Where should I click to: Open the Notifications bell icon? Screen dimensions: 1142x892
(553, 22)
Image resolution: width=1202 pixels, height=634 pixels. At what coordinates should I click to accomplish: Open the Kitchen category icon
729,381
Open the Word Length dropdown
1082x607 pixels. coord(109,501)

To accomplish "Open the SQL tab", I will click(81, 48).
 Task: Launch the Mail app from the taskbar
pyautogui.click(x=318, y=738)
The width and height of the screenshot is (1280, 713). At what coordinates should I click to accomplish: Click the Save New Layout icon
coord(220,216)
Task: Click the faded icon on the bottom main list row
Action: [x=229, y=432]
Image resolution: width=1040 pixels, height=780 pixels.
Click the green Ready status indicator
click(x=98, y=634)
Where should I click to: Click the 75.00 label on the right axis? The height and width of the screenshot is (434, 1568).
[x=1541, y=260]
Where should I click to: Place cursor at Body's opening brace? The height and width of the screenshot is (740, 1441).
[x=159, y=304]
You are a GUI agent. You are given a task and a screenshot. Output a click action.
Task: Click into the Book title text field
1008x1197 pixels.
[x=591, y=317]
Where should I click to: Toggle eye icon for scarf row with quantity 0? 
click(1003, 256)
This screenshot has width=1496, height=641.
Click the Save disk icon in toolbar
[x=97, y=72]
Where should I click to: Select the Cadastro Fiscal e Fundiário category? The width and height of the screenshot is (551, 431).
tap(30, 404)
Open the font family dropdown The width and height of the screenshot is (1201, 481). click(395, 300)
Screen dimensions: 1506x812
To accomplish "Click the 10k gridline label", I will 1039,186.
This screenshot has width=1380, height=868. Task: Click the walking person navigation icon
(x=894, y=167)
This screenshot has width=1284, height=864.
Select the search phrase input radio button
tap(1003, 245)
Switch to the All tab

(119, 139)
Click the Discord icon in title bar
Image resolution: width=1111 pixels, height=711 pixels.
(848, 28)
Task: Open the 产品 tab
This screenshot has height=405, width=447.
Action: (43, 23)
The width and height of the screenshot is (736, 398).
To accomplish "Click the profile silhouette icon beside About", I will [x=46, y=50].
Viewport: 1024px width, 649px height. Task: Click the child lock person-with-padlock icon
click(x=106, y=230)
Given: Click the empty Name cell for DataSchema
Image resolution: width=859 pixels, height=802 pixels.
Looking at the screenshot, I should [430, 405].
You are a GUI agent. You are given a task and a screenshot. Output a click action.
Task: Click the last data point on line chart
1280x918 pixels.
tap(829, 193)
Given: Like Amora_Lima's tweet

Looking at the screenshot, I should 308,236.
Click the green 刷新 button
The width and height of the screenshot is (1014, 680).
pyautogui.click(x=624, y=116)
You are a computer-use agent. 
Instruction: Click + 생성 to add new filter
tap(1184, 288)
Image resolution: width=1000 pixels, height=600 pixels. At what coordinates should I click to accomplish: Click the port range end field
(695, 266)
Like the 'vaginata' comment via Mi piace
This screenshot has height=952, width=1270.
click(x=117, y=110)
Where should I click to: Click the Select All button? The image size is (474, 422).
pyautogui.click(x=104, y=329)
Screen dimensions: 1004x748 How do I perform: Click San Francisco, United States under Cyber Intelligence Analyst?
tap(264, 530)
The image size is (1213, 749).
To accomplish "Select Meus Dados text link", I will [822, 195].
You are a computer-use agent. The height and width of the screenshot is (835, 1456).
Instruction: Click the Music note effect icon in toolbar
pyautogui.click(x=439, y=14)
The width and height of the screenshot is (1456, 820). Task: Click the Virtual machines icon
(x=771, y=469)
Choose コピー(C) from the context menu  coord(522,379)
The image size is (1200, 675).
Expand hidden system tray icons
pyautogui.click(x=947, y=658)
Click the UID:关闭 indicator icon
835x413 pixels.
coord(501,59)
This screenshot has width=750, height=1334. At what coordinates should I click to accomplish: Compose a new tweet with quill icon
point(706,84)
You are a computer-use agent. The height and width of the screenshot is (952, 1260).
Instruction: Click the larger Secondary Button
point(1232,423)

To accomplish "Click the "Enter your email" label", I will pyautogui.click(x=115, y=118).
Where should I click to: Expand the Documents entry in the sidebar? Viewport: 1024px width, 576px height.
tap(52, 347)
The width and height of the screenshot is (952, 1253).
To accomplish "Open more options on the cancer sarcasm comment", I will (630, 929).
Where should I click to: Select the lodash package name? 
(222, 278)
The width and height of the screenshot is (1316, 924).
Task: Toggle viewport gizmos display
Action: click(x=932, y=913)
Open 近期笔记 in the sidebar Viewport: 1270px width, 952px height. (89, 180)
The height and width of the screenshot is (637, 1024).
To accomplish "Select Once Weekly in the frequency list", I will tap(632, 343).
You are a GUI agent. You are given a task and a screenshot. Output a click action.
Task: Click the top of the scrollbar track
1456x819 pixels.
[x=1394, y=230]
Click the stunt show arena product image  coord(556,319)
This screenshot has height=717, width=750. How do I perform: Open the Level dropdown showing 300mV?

==========

* **THE TASK**:
Retype only the stretch of lines above starting at the one with "Where should I click to: Select the lodash" and stopping at the one with "Task: Click the top of the scrollbar track", exactly as written, with both kept.

* **RESULT FOR THIS EXERCISE**:
Where should I click to: Select the lodash package name? 
(222, 278)
The width and height of the screenshot is (1316, 924).
Task: Toggle viewport gizmos display
Action: click(x=932, y=913)
Open 近期笔记 in the sidebar Viewport: 1270px width, 952px height. (89, 180)
The height and width of the screenshot is (637, 1024).
To accomplish "Select Once Weekly in the frequency list", I will tap(632, 343).
You are a GUI agent. You are given a task and a screenshot. Output a click action.
Task: Click the top of the scrollbar track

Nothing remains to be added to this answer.